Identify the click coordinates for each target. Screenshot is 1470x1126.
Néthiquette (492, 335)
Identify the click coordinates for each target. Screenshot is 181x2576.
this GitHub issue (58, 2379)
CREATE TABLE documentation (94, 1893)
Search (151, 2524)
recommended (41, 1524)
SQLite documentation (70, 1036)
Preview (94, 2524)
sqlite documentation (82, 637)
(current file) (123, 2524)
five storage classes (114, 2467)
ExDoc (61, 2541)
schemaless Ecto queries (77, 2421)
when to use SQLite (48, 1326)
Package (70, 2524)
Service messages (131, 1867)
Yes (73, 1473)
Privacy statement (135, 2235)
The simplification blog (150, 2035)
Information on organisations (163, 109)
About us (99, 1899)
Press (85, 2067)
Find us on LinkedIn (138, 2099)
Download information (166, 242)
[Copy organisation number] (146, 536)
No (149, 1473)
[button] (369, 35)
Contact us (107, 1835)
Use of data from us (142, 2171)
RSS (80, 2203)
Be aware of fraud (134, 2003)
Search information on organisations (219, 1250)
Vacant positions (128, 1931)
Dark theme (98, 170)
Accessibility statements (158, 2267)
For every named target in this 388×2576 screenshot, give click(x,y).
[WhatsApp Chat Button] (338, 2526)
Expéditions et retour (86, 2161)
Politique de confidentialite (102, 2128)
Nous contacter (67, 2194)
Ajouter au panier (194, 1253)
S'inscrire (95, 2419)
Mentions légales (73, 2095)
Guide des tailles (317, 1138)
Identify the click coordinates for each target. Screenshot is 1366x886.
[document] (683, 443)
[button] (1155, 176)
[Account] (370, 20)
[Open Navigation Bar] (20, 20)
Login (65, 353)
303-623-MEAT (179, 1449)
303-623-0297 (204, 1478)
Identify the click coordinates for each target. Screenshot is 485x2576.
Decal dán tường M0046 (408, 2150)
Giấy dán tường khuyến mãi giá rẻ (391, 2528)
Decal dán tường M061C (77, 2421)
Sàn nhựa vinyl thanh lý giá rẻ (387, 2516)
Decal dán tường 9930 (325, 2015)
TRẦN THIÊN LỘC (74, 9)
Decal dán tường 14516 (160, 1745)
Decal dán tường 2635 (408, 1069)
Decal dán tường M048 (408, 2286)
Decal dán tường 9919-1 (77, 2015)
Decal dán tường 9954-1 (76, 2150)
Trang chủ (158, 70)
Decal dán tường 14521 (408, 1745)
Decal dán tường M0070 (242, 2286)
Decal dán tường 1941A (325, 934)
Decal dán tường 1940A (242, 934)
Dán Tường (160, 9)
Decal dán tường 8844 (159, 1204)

****************

**TASK DESCRIPTION**
Please copy nothing but the lines from the one that holds "Decal dán tường 1941A (325, 934)" through the last line of the material above, exactly as written.

**FINISHED EXERCISE**
Decal dán tường 1941A (325, 934)
Decal dán tường 1940A (242, 934)
Dán Tường (160, 9)
Decal dán tường 8844 (159, 1204)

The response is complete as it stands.